She spoke of trying to persuade two of the women on her team to go for more senior roles. Younger than her, and both mothers, they were perhaps more aware that “having it all means doing it all”. Both women decided against pursuing promotion.

Four-and-a-half years ago, my climb up the corporate ladder abruptly stopped. It seemed to me unlikely that I would find another job, so, as Martha Lane Fox suggested, as I couldn’t join them, I didn’t join them, and I set up Nosy Crow.

I have touched on my sense that I wasn’t, in the end, a great fit in a senior corporate role in both this blog post about being fired, and the radio programme it’s written about. I remember, as I thought about what I was going to say in that radio programme, that I had heard, in the couple of weeks leading up to it, two women say that they had been fired from senior corporate roles because they were “too outspoken”, and I sometimes wonder if male bosses expect men and women to behave differently: the same behaviour can be seen as assertive and strong in men, but aggressive and bossy in women. Maybe some women can “lean in” a bit too much for the comfort of some male bosses.

When we set up Nosy Crow, we tried to avoid imposing corporate ways of working on staff. I wrote in this blog post about parents working at Nosy Crow, and in this one about working at home.

At Nosy Crow, our ratio of women to men is roughly 2:1. I’d be the first to acknowledge that our digital innovation was one of the things that drove the appointment of men, and the four most “techie” members of the team, in terms of their experience and job roles, are all men.
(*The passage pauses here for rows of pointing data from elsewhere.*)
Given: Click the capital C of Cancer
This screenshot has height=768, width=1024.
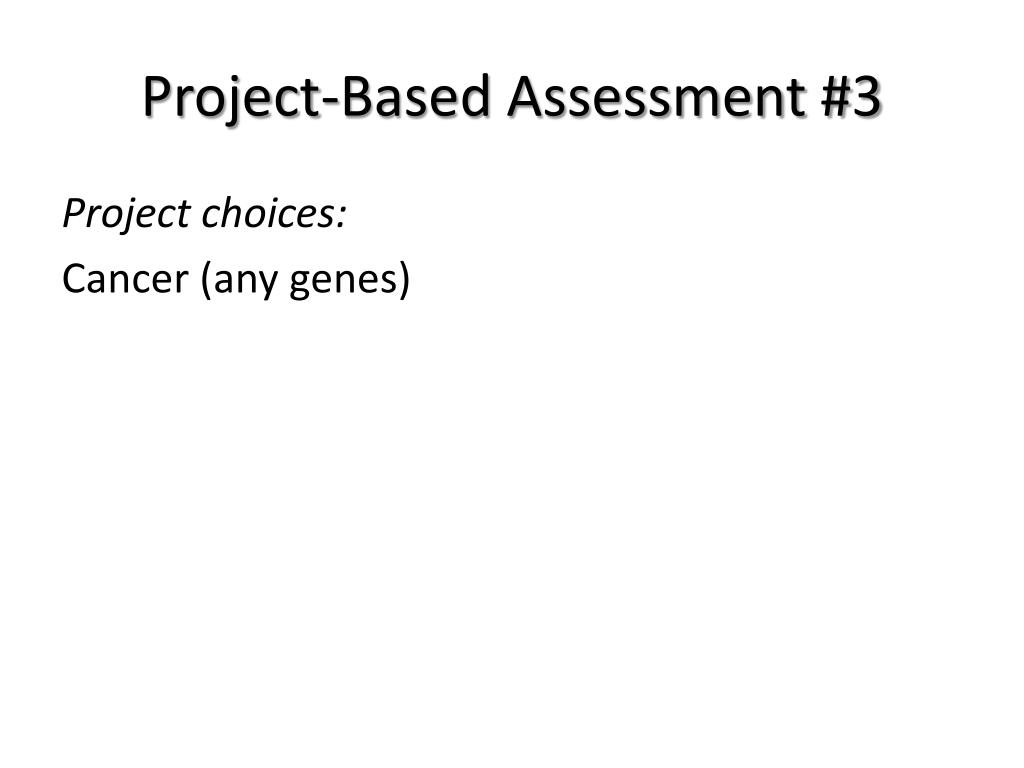Looking at the screenshot, I should 76,279.
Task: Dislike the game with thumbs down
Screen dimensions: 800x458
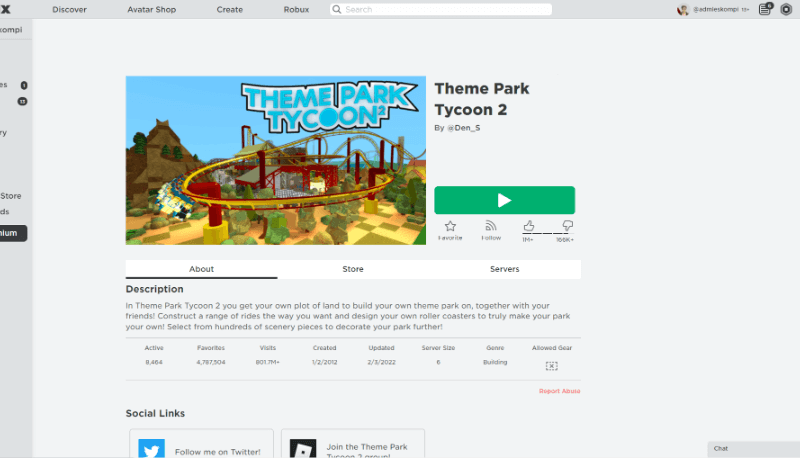Action: click(567, 225)
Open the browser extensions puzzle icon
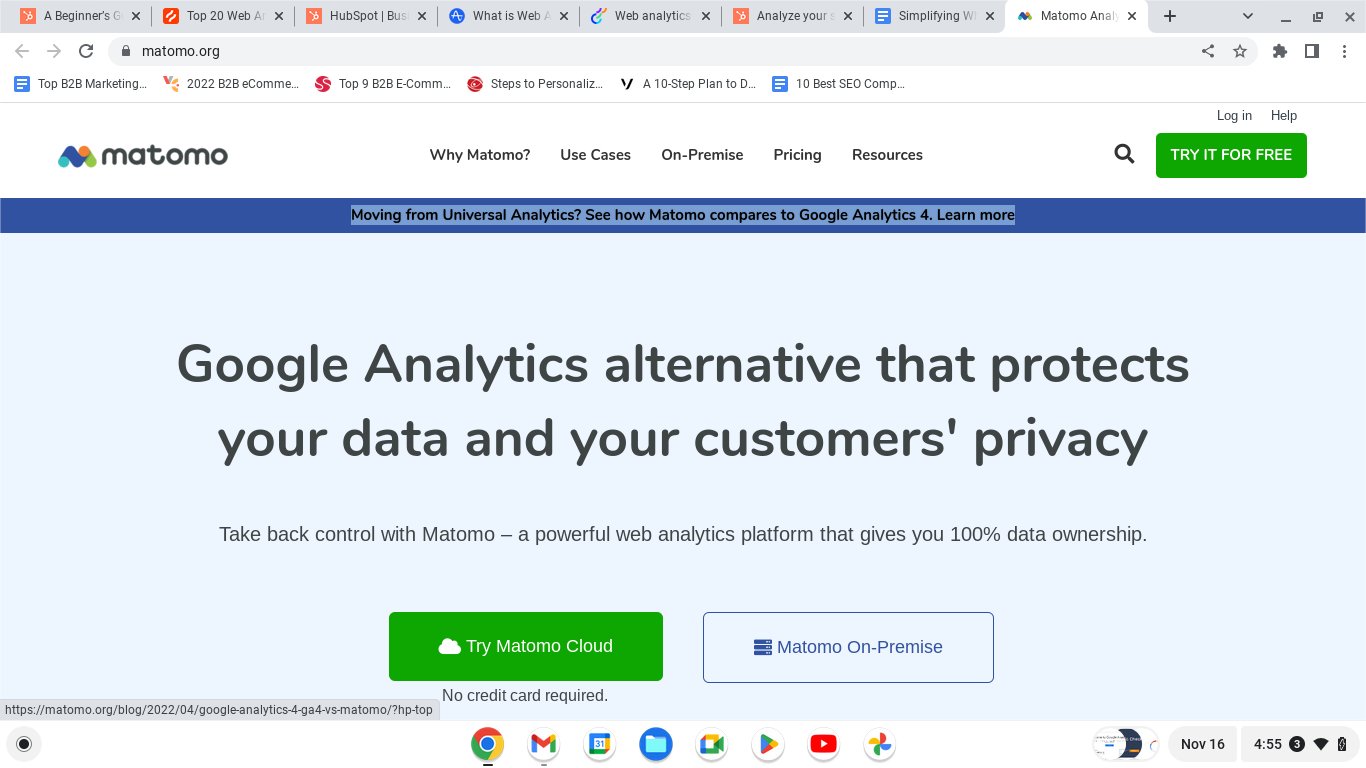The height and width of the screenshot is (768, 1366). click(1280, 50)

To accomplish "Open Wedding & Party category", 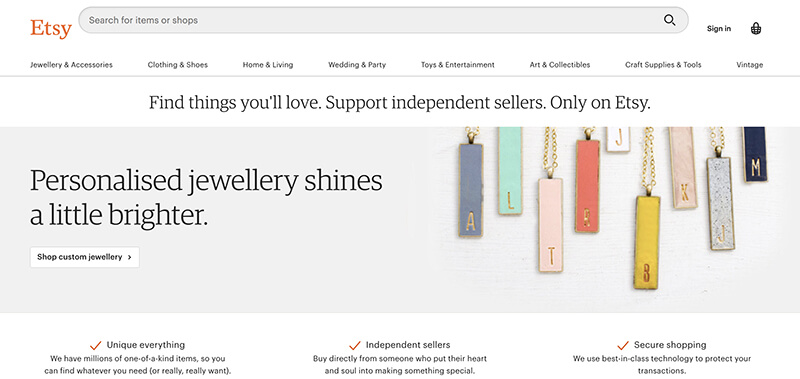I will (x=357, y=65).
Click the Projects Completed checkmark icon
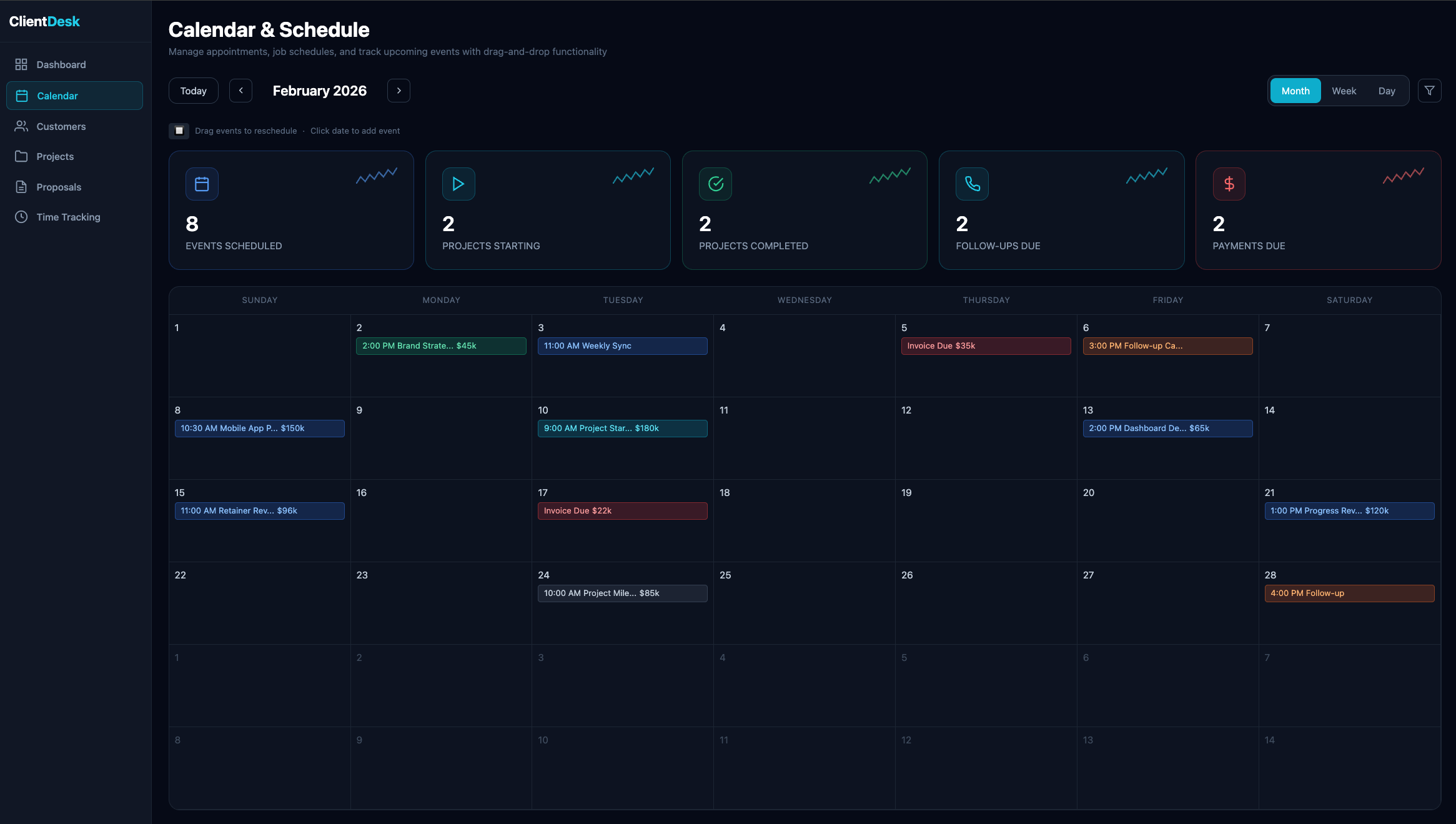Viewport: 1456px width, 824px height. 715,183
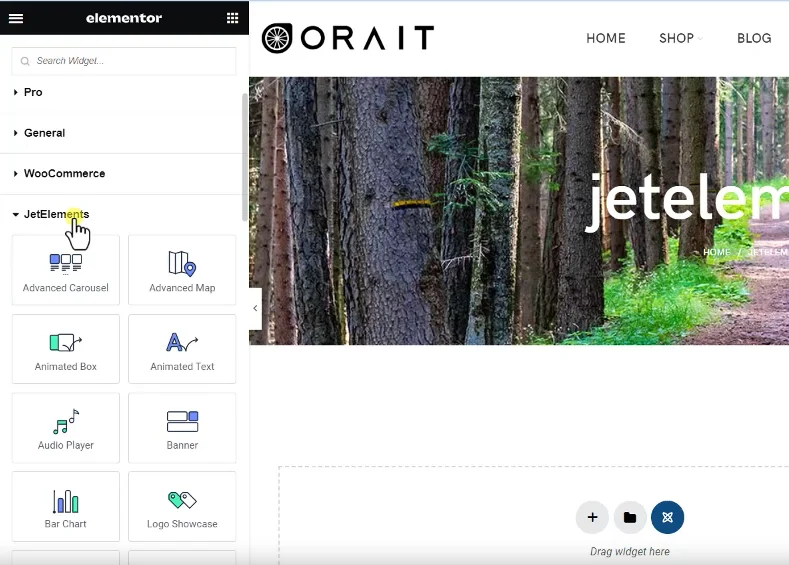Select the Banner widget
This screenshot has width=789, height=565.
click(182, 428)
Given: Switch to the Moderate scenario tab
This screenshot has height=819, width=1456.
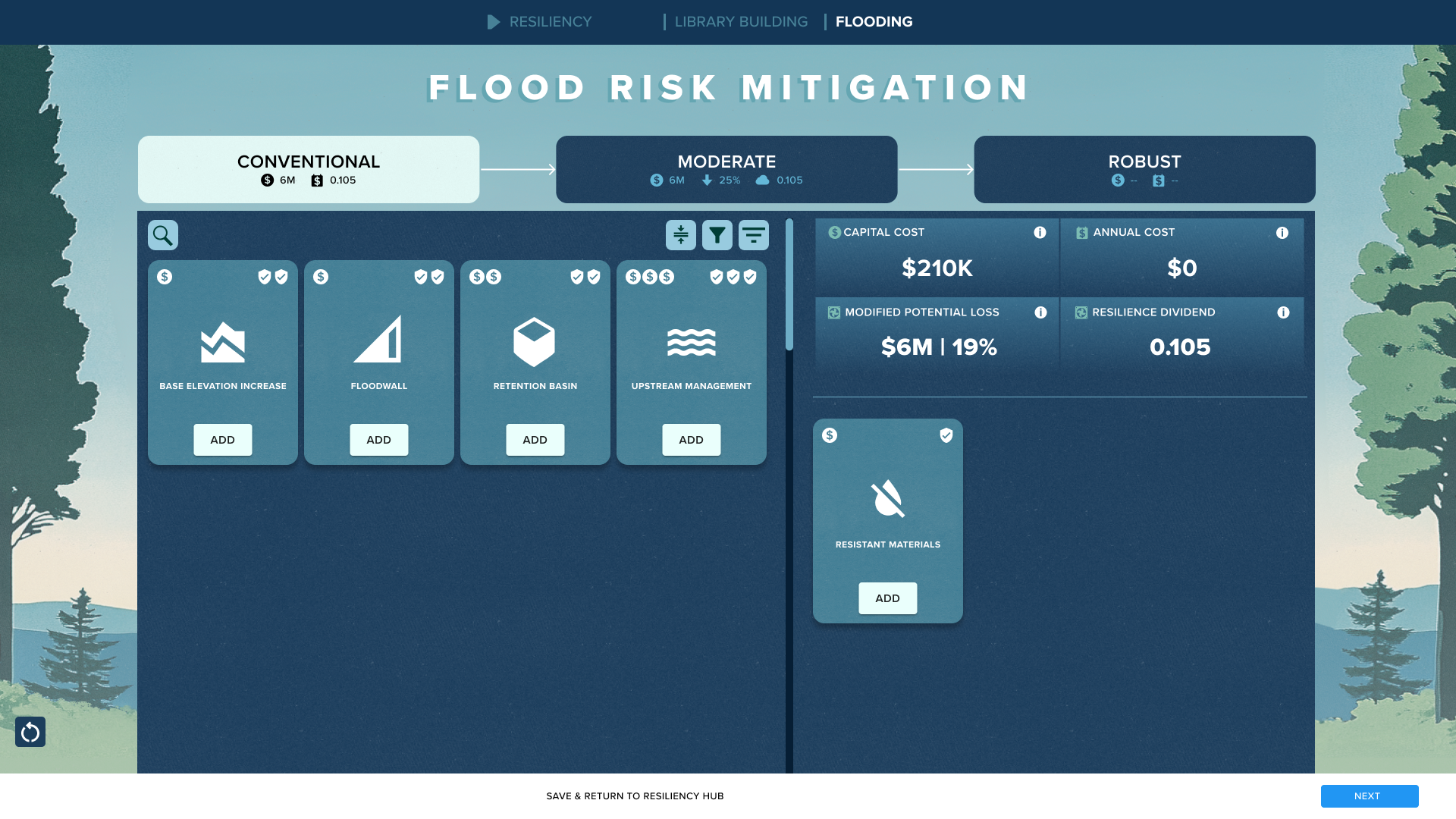Looking at the screenshot, I should coord(726,169).
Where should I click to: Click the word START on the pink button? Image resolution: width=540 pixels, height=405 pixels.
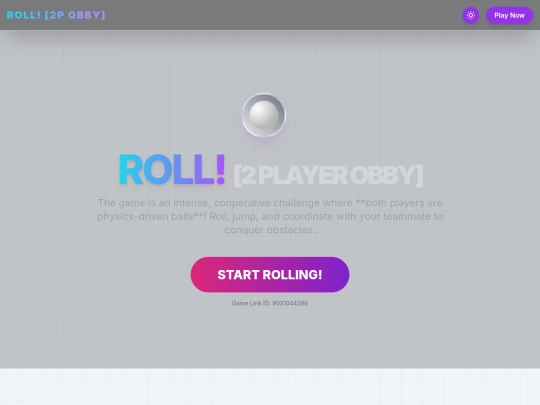coord(238,275)
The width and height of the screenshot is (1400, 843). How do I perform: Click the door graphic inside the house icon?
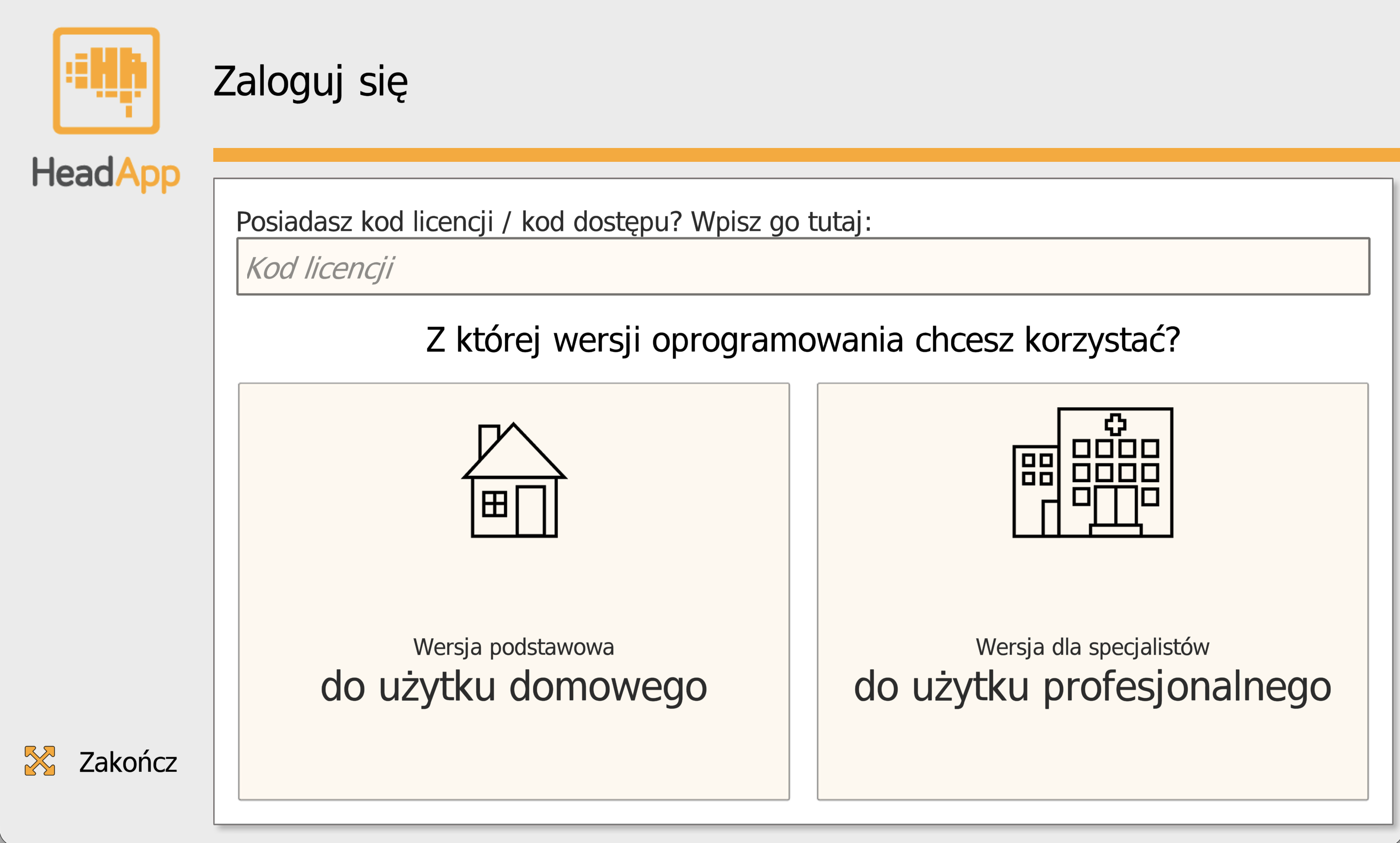coord(533,511)
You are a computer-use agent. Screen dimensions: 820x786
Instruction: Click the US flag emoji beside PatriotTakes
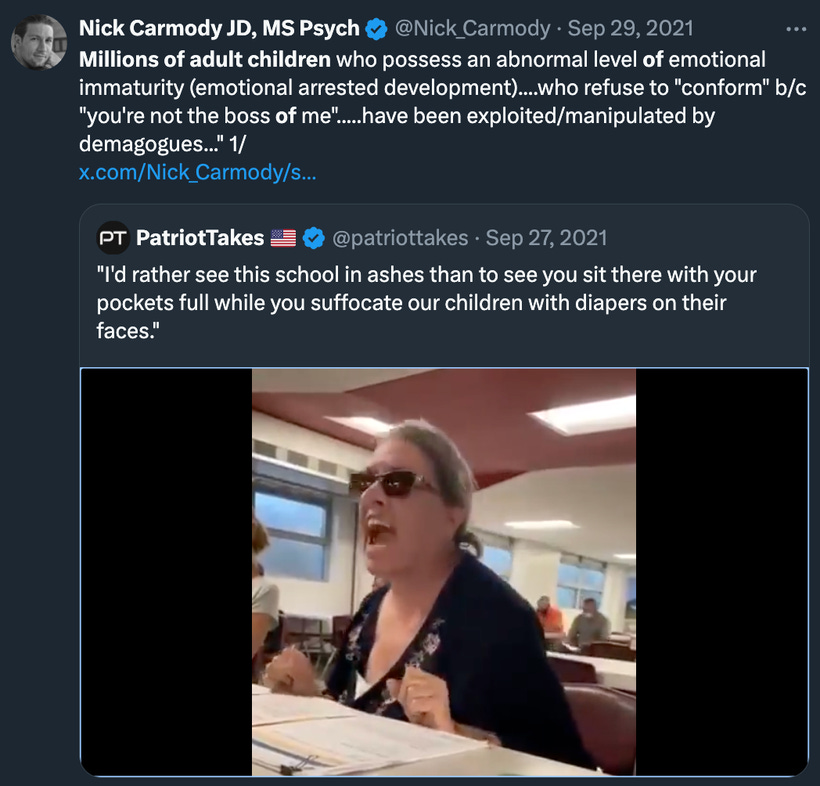point(283,238)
Today, knowing I was writing this, my older daughter said about balancing work and family, “I don’t intend to work for a corporation, so I would hope not to have the issues that people who aren’t self-employed have. The deal with being self-employed is that you can choose how much time you spend with your children, and how much time you spend on your work.”

And my younger daughter (the one I interviewed in the blog post I linked to above), said, “my perspective may change, but I don’t think that, when I start working I would be confident enough to set up on my own. After I’d gained more experience, though, I’d want my own company.”

Maybe the mantra for my daughters’ generation won’t just be “if you can’t join them, don’t join them”, but “if you can’t join them, beat them”. I rather hope so.